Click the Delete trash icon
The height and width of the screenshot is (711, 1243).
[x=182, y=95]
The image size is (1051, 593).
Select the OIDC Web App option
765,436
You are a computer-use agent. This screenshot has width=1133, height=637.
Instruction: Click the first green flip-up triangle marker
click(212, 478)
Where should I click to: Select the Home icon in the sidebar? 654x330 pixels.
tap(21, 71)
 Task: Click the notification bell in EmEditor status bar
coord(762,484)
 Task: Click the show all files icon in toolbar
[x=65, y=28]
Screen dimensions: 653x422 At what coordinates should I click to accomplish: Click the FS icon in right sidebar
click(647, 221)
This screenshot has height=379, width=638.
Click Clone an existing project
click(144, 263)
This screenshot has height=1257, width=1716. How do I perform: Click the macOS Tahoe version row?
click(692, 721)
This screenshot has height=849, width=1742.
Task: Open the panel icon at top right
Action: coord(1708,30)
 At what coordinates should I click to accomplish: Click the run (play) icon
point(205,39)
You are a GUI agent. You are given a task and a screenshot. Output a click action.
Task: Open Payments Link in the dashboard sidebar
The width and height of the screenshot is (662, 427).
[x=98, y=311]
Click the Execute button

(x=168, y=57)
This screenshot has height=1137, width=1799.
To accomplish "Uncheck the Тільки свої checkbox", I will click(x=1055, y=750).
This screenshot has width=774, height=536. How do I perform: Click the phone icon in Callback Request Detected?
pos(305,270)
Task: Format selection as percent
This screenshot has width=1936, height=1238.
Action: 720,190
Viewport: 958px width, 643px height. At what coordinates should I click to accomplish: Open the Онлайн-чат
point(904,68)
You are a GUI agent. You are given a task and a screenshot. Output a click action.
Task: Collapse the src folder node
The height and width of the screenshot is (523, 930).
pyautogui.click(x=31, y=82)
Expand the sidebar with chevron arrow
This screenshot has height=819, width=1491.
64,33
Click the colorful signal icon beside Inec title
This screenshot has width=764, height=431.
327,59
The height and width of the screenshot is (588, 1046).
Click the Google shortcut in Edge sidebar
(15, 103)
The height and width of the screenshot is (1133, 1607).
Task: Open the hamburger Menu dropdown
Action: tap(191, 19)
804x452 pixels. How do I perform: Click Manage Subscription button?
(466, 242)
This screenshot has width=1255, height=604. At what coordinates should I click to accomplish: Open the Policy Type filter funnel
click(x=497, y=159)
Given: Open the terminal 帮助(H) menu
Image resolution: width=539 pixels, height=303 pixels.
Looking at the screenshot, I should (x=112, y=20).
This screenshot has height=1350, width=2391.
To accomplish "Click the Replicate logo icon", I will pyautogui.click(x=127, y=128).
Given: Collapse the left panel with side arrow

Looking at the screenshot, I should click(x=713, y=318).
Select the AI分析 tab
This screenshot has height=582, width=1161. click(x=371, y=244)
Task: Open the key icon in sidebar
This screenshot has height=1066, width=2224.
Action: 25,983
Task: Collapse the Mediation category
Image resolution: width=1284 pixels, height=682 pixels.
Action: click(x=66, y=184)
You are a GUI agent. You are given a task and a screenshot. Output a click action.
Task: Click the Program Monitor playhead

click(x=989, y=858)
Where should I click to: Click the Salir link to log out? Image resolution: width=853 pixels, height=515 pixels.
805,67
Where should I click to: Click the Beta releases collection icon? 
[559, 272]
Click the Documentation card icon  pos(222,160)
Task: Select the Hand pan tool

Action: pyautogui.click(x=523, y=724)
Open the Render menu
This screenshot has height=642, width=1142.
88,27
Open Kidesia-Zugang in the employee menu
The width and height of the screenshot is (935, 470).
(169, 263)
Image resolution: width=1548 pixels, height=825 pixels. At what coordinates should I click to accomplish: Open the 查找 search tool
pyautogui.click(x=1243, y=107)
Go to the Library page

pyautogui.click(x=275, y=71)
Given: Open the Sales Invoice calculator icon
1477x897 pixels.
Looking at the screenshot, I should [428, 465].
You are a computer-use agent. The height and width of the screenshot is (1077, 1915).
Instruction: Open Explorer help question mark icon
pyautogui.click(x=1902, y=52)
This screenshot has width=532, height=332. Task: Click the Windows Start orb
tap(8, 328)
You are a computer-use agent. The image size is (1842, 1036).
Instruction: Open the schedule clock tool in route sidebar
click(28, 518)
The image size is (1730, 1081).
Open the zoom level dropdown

☆ ☆ ☆ ☆ ☆

→ Try it:
Using the listing above, return all lines where the word "will" occurs.

→ Your response:
To accomplish "Uncheck the Тільки свої checkbox", I will click(x=1055, y=750).
To accomplish "Click the Replicate logo icon", I will pyautogui.click(x=127, y=128).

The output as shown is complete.